======== INPUT MATERIAL
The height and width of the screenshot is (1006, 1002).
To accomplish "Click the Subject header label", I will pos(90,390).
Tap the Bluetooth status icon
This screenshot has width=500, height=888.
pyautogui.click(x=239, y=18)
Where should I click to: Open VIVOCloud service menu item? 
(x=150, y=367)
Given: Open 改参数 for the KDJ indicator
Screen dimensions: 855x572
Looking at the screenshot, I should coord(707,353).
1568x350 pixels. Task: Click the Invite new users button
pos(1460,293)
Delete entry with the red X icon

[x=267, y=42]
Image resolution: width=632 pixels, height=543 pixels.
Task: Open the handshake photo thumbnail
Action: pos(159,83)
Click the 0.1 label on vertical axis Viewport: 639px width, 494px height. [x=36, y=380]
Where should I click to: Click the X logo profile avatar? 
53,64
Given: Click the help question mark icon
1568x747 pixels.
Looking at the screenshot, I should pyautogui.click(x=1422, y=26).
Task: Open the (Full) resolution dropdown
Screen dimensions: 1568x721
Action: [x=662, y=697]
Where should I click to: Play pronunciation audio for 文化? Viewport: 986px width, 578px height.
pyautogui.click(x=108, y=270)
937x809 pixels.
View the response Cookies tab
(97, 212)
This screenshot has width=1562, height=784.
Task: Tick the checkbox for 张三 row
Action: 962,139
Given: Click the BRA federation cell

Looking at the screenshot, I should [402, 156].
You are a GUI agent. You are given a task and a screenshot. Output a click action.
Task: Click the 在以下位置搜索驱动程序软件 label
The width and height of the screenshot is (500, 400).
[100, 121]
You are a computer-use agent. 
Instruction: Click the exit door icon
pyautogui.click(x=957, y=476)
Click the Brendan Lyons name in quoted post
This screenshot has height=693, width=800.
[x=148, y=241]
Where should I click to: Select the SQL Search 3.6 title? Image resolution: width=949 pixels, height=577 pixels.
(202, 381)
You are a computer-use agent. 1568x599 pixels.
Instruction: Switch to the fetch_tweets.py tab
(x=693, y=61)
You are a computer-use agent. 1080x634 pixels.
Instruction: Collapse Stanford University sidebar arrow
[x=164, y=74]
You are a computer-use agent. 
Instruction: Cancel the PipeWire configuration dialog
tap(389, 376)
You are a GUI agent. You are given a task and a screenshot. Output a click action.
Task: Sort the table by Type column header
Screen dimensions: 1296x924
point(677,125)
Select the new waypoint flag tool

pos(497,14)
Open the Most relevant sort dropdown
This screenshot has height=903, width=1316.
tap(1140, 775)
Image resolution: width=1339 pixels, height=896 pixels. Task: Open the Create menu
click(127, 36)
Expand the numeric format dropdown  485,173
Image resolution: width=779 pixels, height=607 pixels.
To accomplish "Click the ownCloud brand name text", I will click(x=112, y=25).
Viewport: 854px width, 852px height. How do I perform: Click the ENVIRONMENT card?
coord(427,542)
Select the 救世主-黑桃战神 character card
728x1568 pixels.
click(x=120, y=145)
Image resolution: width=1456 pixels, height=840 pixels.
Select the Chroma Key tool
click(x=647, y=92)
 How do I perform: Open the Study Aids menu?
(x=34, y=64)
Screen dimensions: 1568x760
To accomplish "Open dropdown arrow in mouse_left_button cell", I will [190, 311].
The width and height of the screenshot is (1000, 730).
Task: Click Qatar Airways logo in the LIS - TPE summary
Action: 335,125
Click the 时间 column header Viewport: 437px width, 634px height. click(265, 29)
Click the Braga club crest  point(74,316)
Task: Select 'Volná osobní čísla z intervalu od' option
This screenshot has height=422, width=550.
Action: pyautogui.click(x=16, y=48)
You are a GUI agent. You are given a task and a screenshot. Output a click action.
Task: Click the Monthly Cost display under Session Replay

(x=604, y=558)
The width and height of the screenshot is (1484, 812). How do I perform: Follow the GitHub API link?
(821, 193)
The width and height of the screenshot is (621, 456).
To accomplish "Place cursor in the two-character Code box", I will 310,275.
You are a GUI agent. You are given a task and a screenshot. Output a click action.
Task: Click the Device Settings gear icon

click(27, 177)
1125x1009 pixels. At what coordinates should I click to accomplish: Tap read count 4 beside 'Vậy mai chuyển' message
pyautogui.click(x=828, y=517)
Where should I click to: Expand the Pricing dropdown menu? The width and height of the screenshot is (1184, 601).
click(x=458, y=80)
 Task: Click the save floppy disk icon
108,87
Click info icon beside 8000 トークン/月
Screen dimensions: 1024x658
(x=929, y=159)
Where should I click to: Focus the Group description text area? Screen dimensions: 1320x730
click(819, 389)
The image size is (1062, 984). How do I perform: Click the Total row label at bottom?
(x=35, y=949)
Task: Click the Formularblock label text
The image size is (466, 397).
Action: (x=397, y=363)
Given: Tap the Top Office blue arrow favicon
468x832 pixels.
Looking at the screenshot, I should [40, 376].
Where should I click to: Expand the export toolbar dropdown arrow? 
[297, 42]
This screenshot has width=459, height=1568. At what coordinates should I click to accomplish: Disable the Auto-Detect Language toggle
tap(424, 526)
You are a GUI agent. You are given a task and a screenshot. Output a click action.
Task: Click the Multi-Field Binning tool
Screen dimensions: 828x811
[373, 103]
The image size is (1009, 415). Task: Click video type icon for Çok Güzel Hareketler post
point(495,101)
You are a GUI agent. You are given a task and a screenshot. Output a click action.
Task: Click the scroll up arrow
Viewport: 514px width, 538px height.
================
EXERCISE DIRECTIONS:
Scan the material above for lines holding the string "column" and copy those lines.

WRITTEN REPLY:
Task: Sort the table by Type column header
Click the 时间 column header Viewport: 437px width, 634px height. click(265, 29)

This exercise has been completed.